Detector SDS 2.0 also includes “resolution list” functionality designed to simplify decision-making for technicians.

“When the MSP gets notified of a threat, we actually tell them ‘here’s kind of a task list or a list of things you need to do to solve the problem,'” Mittel says.

New as well in Detector is PSA integration functionality that automatically opens a service ticket every time the system identifies a security risk requiring action. Users can click directly through from those to the Detector portal to resolve the issue.

At present, that feature supports PSA software from ConnectWise, of Tampa, Fla., and Autotask Corp., the East Greenbush, N.Y.-based managed services software vendor that recently merged with business continuity vendor Datto Inc., of Norwalk, Conn.

MSPs can now configure Detector to respond to different alerts in different ways. Besides sending automated business owner emails and creating PSA tickets, other options include routing the alert to a technician for resolution and simply logging the alert if no further response is required.

Though pricing on Detector remains unchanged in version 2.0, channel pros can acquire it more cheaply than before, Pham notes, thanks to new functionality that lets users run virtual editions of the product on the Linux operating system instead of Microsoft Windows.

“That’s really huge, because previously for every instance that you put out you would have to give an extra $90 to cover the Windows licenses,” Pham says. “If you had 10 customers sites, you’d be paying $900 in Microsoft licenses along with the $500 a month that you pay for SDS. Now you’re paying just $500 a month and can deploy to 200 sites if you want.”

That low entry cost now makes Detector a practical deployment option at break-fix sites for the first time, Pham continues. Fee-for-service customers are typically unwilling to cover appliance licensing expenses on a solution like Detector. The new Linux-based version of the system eliminates that purchasing barrier.

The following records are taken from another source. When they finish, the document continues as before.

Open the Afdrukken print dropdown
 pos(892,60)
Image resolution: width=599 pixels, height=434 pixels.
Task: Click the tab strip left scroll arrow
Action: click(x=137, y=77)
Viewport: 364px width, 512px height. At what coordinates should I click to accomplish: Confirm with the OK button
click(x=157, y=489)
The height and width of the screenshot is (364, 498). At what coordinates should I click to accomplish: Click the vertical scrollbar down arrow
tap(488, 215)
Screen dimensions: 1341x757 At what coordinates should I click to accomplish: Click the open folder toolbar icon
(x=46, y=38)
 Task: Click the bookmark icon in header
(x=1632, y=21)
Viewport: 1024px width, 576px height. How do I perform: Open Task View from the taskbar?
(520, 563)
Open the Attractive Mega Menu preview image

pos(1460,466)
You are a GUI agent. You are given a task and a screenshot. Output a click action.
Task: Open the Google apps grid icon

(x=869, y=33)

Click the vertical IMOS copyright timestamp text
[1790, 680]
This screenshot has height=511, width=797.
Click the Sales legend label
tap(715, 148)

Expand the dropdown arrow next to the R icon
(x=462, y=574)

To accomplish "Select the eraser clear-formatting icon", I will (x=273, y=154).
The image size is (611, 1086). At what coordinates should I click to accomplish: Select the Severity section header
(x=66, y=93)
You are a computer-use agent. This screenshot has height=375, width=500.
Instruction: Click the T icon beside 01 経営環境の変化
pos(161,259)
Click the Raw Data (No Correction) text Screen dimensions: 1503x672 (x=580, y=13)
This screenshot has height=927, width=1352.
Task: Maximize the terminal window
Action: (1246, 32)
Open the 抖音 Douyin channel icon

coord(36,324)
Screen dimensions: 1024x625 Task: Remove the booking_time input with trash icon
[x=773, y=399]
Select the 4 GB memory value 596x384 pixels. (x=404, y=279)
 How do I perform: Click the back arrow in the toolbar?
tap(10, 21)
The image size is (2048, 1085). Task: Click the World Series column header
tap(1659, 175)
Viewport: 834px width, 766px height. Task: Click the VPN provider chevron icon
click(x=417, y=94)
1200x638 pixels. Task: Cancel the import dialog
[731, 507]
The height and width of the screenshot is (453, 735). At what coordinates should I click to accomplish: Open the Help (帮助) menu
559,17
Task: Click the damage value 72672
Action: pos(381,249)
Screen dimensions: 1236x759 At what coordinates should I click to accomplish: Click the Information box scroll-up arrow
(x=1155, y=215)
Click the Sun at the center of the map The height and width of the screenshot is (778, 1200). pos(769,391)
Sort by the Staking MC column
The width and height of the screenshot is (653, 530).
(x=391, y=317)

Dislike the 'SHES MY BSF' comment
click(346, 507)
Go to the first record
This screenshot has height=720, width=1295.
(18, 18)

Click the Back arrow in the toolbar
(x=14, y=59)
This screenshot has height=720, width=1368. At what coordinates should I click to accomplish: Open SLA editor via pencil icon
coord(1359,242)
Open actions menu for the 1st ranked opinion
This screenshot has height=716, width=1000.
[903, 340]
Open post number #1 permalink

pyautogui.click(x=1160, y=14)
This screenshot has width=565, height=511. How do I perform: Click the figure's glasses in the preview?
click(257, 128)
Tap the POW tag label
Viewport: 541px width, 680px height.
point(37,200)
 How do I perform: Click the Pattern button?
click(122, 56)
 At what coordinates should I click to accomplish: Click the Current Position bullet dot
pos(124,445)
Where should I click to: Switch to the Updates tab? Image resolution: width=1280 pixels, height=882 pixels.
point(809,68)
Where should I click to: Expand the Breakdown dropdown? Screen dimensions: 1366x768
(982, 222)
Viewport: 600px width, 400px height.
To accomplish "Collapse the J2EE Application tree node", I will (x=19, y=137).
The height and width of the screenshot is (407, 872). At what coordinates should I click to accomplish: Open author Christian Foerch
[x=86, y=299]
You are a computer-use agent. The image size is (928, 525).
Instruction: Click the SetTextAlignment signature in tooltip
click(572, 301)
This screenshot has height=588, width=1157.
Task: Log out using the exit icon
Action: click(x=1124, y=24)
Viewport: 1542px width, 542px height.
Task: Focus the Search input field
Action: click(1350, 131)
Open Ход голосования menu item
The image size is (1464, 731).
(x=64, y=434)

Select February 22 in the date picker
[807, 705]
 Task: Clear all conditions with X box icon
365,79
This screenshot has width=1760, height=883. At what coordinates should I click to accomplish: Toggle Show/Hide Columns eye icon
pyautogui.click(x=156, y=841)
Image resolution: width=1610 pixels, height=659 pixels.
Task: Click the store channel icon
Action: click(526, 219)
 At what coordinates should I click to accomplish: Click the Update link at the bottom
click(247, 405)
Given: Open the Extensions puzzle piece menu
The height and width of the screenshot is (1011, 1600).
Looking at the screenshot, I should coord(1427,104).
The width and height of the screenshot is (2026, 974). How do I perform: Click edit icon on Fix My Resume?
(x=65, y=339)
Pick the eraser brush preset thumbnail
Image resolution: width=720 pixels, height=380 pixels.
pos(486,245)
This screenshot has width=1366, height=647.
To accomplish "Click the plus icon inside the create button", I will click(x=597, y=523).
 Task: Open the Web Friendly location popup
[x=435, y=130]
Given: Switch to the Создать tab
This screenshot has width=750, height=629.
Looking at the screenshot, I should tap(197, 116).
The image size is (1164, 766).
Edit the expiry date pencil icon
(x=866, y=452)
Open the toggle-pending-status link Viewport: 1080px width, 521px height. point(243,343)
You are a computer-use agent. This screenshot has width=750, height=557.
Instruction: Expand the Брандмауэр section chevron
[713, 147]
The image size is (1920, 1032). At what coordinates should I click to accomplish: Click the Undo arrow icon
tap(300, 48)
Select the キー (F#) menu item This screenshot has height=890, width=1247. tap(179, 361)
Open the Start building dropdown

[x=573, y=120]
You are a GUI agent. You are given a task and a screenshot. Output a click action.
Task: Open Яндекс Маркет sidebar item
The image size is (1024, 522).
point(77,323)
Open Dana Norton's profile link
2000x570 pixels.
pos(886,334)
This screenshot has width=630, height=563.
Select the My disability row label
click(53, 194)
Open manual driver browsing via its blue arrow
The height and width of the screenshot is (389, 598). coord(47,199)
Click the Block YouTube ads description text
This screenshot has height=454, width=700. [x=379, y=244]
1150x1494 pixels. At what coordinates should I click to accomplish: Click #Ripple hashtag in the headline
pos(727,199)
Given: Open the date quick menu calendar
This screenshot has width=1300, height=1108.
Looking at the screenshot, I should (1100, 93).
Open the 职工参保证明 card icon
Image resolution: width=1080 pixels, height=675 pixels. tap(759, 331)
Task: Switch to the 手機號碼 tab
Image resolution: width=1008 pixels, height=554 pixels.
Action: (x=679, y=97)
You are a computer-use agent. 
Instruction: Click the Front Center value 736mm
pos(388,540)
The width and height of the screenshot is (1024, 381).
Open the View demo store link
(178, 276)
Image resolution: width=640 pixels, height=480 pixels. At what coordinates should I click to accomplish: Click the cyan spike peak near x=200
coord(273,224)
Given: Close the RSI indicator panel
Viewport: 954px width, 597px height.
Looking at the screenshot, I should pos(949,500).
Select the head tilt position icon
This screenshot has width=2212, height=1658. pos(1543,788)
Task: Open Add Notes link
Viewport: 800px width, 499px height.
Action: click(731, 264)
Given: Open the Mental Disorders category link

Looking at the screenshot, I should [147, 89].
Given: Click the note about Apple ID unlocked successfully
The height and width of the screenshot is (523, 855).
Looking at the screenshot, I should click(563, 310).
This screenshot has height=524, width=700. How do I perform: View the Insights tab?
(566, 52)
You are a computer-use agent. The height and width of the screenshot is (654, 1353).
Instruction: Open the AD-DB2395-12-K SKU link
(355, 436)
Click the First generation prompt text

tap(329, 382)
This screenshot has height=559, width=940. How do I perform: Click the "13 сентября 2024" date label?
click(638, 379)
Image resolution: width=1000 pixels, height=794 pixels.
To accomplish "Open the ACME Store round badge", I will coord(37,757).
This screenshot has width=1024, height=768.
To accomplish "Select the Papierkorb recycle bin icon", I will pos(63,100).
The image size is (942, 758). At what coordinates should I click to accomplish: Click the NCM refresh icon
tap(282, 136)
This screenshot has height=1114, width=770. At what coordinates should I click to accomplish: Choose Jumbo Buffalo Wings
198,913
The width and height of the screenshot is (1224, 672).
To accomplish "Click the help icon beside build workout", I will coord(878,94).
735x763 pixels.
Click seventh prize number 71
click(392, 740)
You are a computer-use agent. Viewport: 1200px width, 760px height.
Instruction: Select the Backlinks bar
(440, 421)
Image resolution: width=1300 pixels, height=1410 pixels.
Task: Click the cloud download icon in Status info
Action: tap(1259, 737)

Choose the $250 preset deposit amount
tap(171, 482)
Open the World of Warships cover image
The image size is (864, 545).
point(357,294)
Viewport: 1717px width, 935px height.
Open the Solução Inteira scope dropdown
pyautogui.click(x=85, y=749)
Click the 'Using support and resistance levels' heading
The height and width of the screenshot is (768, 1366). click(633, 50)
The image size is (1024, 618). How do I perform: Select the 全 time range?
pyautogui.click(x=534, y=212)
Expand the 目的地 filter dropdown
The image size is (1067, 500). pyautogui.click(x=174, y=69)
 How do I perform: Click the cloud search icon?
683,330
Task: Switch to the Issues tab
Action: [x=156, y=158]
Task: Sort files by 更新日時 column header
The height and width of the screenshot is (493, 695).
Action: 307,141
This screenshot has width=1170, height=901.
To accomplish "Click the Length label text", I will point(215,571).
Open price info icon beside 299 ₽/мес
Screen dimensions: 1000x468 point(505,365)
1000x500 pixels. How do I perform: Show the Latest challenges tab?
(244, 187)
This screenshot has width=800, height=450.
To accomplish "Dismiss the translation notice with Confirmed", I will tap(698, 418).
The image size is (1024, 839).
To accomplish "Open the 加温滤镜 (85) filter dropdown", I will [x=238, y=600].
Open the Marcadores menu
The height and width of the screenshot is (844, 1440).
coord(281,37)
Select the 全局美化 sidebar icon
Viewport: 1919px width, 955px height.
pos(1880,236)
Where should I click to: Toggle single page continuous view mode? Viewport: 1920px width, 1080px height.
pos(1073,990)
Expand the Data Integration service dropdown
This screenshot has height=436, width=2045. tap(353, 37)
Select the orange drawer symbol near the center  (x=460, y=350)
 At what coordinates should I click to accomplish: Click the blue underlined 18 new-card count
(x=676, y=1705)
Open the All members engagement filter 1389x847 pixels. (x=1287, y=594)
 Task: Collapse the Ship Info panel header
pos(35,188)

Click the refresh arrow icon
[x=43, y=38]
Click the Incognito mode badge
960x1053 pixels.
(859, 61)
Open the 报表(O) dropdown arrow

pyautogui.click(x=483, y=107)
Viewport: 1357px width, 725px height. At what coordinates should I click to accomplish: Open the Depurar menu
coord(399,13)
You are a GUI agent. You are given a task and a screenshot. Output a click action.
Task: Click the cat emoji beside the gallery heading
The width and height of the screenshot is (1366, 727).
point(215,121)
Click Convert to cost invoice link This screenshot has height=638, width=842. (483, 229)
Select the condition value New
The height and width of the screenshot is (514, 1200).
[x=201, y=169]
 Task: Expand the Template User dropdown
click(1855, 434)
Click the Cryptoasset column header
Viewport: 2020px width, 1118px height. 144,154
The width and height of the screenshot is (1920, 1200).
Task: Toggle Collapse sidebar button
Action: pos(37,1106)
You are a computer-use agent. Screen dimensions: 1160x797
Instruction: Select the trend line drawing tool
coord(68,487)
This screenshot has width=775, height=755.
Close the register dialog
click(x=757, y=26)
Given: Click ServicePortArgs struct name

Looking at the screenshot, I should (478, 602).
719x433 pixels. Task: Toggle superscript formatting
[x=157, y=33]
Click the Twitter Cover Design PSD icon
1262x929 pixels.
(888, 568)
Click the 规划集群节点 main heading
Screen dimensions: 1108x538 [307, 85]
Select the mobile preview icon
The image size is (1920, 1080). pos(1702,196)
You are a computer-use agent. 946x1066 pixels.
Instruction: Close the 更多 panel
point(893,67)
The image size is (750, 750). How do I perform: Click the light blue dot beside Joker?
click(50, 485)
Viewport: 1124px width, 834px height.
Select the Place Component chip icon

According to Mittel, Detector allows MSPs to avoid commoditization by differentiating themselves from competitors who focus only on outside security threats while collecting an incremental revenue stream.

“At the end of the day, it’s a really big deal to the MSP if we can layer on an additional 20 percent of revenue on top of what they’re getting from the services contracts,” he says. “It filters down to the bottom line very quickly.”

The new edition of Detector SDS is available immediately.